Anyone who has ever stepped inside the Utah Museum of Fine Arts (UMFA) on campus can agree that the cavernous G.W. Anderson Family Great Hall is an odd place for a museum. When you consider the various works and exhibits the rest of the area hosts, it’s shocking to see the large, rather empty room with its five-story ceiling and grand staircase — even if it has hosted a various number of events from student readings, various gatherings and even formal dinners. Yet, if you were to step inside the Great Hall today and look closely at the walls of the room, you’d find a peculiar exhibit. Without further observation, the exhibition Great Salt Lake and Vicinity would look as if the museum is trying to decide what color to paint the white walls. This out-of-the-box exhibit is from world-renowned artist Spencer Finch and is specially commissioned just for the UMFA.
Spencer Finch: An Artist With a Particular Knack for Color
A man known to experiment with light, color and the relationship between the two, Finch is the mind behind Trying to Remember the Color of the Sky on that September Morning (2014), a commemorative piece of art created for the National September 11 Memorial and Museum. In that piece, Finch experimented with the different hues of the sky, painting one chip for every life lost in the attacks. His approach to the UMFA piece was a bit different. Finch was taken aback by the expanse of the Great Hall and he knew he had two ways he could go — small or big. UMFA Senior Curator of Modern and Contemporary Art Whitney Tassie interviewed Finch about his exhibit and remarked on the process of having him create this special piece for the museum. “I really enjoy working with artists and artwork that can engage with the many disciplines people are studying across campus. Finch is one of those artists,” Tassie said. “His work is deeply connected to history, literature, geology and atmospheric science. The Great Hall is a challenging space with lots of constraints. To the right artist, the space and its limitations are inspiring. Finch is a problem-solver who has a history of creating carefully-considered site-specific works. He was the perfect fit for this commission.” After a look around the area, Finch set off to create his largest Pantone-chip piece to date.
Redefining Museum Art
For three days, he traveled around the entire Great Salt Lake. Unlike his previous Pantone-chip works, this time Finch had a new challenge. He traveled around the lake in three different modes of transportation — by foot, by boat and by car. While he did this, he logged measurements of the colors he saw. Relating these to Pantone chips, he then brought the beautiful scenery of Utah into the museum, some 21 miles away. In the actual exhibit, Finch hand wrote where the original color came from under each of the chips. This process, called documentation, was first used by land artists in the ’60s. It refers to a technique of sharing art that otherwise wouldn’t be available in the traditional museum location.

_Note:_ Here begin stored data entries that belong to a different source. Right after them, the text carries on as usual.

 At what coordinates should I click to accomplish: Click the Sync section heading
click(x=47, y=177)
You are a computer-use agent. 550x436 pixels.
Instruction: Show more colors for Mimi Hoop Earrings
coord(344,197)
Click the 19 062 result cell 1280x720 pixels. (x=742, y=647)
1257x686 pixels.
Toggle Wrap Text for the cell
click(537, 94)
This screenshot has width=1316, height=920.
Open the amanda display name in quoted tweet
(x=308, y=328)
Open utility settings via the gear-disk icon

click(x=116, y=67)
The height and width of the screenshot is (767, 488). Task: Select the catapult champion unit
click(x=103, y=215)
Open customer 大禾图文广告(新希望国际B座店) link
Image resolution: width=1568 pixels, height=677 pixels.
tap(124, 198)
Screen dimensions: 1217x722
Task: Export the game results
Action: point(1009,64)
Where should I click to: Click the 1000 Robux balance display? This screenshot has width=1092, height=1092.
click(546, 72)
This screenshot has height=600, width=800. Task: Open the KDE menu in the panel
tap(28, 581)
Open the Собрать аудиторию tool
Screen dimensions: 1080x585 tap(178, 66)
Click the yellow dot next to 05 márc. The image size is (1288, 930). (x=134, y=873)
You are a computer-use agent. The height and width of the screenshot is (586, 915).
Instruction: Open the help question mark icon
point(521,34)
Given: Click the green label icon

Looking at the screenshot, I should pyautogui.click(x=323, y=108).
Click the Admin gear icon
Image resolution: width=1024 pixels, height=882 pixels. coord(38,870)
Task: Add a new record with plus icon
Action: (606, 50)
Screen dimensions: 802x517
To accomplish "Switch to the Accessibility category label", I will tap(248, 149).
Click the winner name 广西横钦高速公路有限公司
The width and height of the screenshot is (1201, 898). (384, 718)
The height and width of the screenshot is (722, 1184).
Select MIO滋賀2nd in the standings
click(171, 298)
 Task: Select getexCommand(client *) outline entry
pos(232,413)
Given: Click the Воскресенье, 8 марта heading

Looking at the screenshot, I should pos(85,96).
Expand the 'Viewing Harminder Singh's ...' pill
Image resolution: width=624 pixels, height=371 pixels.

By bringing the Great Salt Lake into the museum, Finch not only redefined what it means to be inside an art museum — with its stereotypical ideas of precision, cleanliness and expense — but he also brought a new light to the body of water. It’s not often Utahns enjoy the lake, with its stench and bugs. The lake isn’t what people typically associate with beauty since it doesn’t sustain much aquatic life. With the different colors he experienced, Finch is able to show that there is indeed beautiful life at the lake, like birds and flowers. When asked about this in an interview Finch did with Tassie, he said, “Yeah, Great Salt Lake is like another planet somehow. It is really a strange, strange place. I do think the installation will be a sort of shock for people.” The exhibit brings out the best parts of the UMFA as well, highlighting the idea that art can be brought in nontraditional ways to the community. This is echoed in various other exhibits and programs at the museum, such as ACME which aims to transform how the museum connects with the community outside of campus.
There is a lot about this exhibit that makes it so special. Apart from the tedious process, the final result and the reinvention of art inside a museum, it accomplishes what most artists want — to get viewers to look at something differently. Tassie said, “I love how the piece functions on so many levels. As a landscape and as data visualization. In a sense, it’s also an earthwork, or a remnant of a conceptual performance in the landscape. From afar, it’s a minimal, geometric abstraction. From close up, it’s a field journal.”